* **STUDY TEXT**:
- Opening Delimiter -

The Movie Waffler New Release Review - DAPHNE | The Movie Waffler

New Release Review - DAPHNE

daphne film review
A young woman questions her narcissistic worldview after witnessing a violent assault.







Review by Eric Hillis

Directed by: Peter Mackie Burns

Starring: Emily Beecham, Geraldine James, Tom Vaughan-Lawlor, Nathaniel Martello-White, Osy Ikhile

daphne film poster


There's a diner I pass every day which sports a giant window display that reads "The only true love is the love of food." It's an eye-catching but frankly misanthropic statement, with some depressing implications. That said, at least it's a love that's easy to indulge in. How many of us stuff our faces to fill emotional voids in our lives? The titular anti-heroine of director Peter Mackie Burns' remarkable feature debut, Daphne, certainly does.

For Daphne (Emily Beecham), food is the only thing that makes her feel alive, whether it's the Indian takeouts she regularly has delivered to her home, the fried chicken she chomps on while staggering home sozzled at night, or the obscure cheeses herself and her boss Joe (Tom Vaughan-Lawlor) sneakily munch behind their bistro, as though sharing an illicit spliff. Unlike sex, drugs and alcohol, three vices Daphne also throws herself headlong into, food never betrays her.

daphne film

Daphne has fashioned a narcissistic persona for herself, but we soon learn it's a finely-honed defence mechanism. She claims not to believe in love, and that affection is only ever displayed for selfish reasons, yet every night before leaving work, she assembles a sandwich which she then passes on to a homeless man on her way home. Daphne has convinced herself she can't fall in love, because if she can't fall in love, she can't get hurt.

One drunken evening, Daphne stops by a convenience store and witnesses the clerk get stabbed in the chest by a robber. As the blood pours out of his wound, the man calmly asks Daphne to hand him a picture - it's a photograph of his wife and kids, which he stares at, mumbling their names, drawing strength from their mere existence. This throws Daphne for six - maybe there's something to this love lark after all?

daphne film

The marketing for Burns' film creates the impression of a slightly edgier Bridget Jones's Diary, which couldn't be further from the truth. This is a dark exploration of ennui, closer in spirit to Kenneth Lonergan than Richard Curtis. It's often very funny, but that's because its protagonist refuses to accept that she's the lead in a drama rather than a comedy. Daphne can't resist making a joke, even if it hurts someone, and often she'll strike a low blow for the hell of it.

- Closing Delimiter -

* **DATASET**:
- Opening Delimiter -

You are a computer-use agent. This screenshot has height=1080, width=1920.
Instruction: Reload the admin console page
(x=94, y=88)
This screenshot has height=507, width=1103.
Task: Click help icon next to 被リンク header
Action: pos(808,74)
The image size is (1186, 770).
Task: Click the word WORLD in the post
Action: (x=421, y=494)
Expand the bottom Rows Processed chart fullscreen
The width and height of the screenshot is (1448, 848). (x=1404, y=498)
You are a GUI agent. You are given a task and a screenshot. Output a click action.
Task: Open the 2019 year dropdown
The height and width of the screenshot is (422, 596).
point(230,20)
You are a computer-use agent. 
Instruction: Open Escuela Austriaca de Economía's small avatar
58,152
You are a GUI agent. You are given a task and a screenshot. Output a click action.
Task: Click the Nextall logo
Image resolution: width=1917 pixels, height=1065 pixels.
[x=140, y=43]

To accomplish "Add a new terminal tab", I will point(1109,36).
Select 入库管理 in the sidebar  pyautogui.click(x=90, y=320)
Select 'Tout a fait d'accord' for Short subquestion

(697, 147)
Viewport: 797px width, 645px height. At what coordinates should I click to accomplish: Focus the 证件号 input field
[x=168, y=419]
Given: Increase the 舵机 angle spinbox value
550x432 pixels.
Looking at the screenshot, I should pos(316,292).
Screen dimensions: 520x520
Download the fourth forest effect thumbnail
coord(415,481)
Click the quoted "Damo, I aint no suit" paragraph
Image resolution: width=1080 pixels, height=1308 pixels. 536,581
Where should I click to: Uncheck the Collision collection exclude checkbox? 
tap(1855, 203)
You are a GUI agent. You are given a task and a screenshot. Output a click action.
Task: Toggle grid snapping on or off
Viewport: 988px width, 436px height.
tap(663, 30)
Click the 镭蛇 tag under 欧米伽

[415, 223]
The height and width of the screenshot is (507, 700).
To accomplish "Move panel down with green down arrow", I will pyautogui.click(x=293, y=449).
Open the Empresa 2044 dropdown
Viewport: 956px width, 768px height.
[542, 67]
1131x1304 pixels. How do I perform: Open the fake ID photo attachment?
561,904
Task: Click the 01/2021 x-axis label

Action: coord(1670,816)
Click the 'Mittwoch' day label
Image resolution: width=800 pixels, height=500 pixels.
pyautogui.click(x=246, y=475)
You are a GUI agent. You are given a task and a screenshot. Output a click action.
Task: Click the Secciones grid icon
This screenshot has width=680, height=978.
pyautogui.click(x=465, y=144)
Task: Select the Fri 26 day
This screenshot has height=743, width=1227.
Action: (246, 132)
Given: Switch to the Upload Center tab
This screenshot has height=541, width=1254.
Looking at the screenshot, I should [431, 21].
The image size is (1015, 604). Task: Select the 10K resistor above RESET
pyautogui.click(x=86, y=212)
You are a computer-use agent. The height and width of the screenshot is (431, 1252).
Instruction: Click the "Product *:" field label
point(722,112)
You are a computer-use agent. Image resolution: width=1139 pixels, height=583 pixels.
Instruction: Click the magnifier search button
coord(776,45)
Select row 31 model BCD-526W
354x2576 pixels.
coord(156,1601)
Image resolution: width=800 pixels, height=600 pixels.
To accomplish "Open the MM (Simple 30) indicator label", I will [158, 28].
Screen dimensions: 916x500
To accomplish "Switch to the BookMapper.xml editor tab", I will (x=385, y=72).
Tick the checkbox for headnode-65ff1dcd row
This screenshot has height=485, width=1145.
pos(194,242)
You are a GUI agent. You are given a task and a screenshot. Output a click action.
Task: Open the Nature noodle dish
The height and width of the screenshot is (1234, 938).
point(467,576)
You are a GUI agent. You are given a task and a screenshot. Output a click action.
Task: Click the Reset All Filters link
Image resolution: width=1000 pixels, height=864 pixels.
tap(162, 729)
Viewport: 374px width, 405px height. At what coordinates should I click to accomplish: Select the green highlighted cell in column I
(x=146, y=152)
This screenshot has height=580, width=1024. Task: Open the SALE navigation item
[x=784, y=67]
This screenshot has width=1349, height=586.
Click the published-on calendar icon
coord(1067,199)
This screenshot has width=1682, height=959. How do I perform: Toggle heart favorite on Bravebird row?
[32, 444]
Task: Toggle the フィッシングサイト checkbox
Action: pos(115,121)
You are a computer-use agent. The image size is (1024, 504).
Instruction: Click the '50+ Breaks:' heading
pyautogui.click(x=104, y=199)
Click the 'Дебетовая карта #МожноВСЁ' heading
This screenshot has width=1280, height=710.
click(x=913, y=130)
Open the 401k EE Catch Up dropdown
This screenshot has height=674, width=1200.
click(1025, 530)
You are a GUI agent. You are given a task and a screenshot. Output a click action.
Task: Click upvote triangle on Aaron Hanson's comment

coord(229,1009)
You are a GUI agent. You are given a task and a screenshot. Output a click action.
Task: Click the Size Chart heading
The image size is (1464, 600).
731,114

- Closing Delimiter -

* **GOAL OF THE EXERCISE**:
Copy word for word the passage of the Daphne review that opens with the words containing "Review by Eric" and closes with "Daphne, certainly does.".

* **EXERCISE RESULT**:
Review by Eric Hillis

Directed by: Peter Mackie Burns

Starring: Emily Beecham, Geraldine James, Tom Vaughan-Lawlor, Nathaniel Martello-White, Osy Ikhile

daphne film poster


There's a diner I pass every day which sports a giant window display that reads "The only true love is the love of food." It's an eye-catching but frankly misanthropic statement, with some depressing implications. That said, at least it's a love that's easy to indulge in. How many of us stuff our faces to fill emotional voids in our lives? The titular anti-heroine of director Peter Mackie Burns' remarkable feature debut, Daphne, certainly does.